NURC1 and other plant RBFs are localized in the nucleolus. Subcellular localization of GFP-tagged NURC1, At5g05210 and EBP2 (At3g22660) transiently co-expressed with the nuclear marker MAIL1-mCherry in N. benthamiana leaf cells. Fluorescence of the respective fusion proteins was analyzed by using confocal microscopy. The merged pictures indicated the localization of all GFP fusion proteins in the nucleolus.
The co-expressed nuclear marker MAIL1 fused to mCherry was used to label the nuclei in transformed cells33. The GFP fluorescence signals in those mCherry-positive cells indicated the localization of all three fusion proteins, NURC1-GFP, At5g05210-GFP, and EBP2-GFP in nucleoli inside the respective nucleus (Fig. 1), suggesting a role of the proteins in the nucleolus. In the following, we studied structure and function of the Nop15 ortholog NURC1.

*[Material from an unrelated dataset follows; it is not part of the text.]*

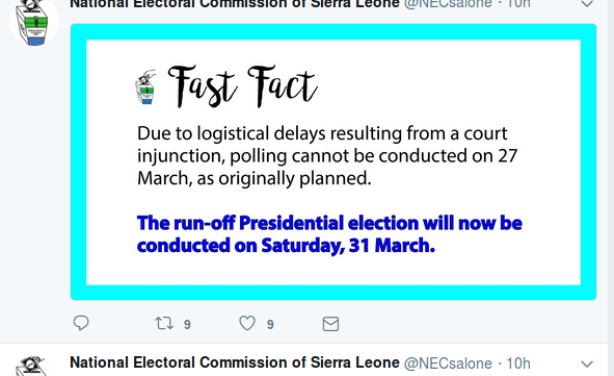
Task: Open NEC avatar on bottom tweet
Action: (x=33, y=366)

NURC1 has an elongated shape and contains a RNA binding motif
Following the structure prediction of AlphaFold (alphafold.ebi.ac.uk)34,35, the NURC1 protein is flexible at both ends and contains a highly confident structural domain in the middle part of the protein with similarity to a RNA recognition motif (RRM, c.f. uniport.org). To get experimental proof for the predictions and to resolve the actual NURC1 structure, we expressed the 222 amino acid-long NURC1 full-length protein (NURC1-FL) in E. coli for purification of the recombinant protein. For yeast it has been shown that the C-terminal residues affect solubility and RNA binding properties of the Nop15 protein26. We therefore additionally generated three truncated NURC1 proteins with deletions at the C- or N-terminus, namely NURC11-160, NURC11-140, and NURC153-222 (Fig. 2a and Supplementary Fig. S1).
SEC-SAXS analysis of NURC1FL and truncated NURC1 proteins. (a) Representation of NURC1FL and NURC1 proteins with truncations at positions 160, 140 and 53. The putative RNA recognition motif (RRM) is represented as dark grey box. (b) SEC chromatogram showing the average intensity (black line) and the Rg predicted values for the analyzed range of frames (purple spheres) of the NURC1 full-length protein. The loaded sample concentration was 18 mg/ml. (c) Guinier fit (red line) of the experimental data (black spheres) on the top and standardized residuals on the bottom. (d) Dimensionless Krakty plot. (e) P(r) versus r profile.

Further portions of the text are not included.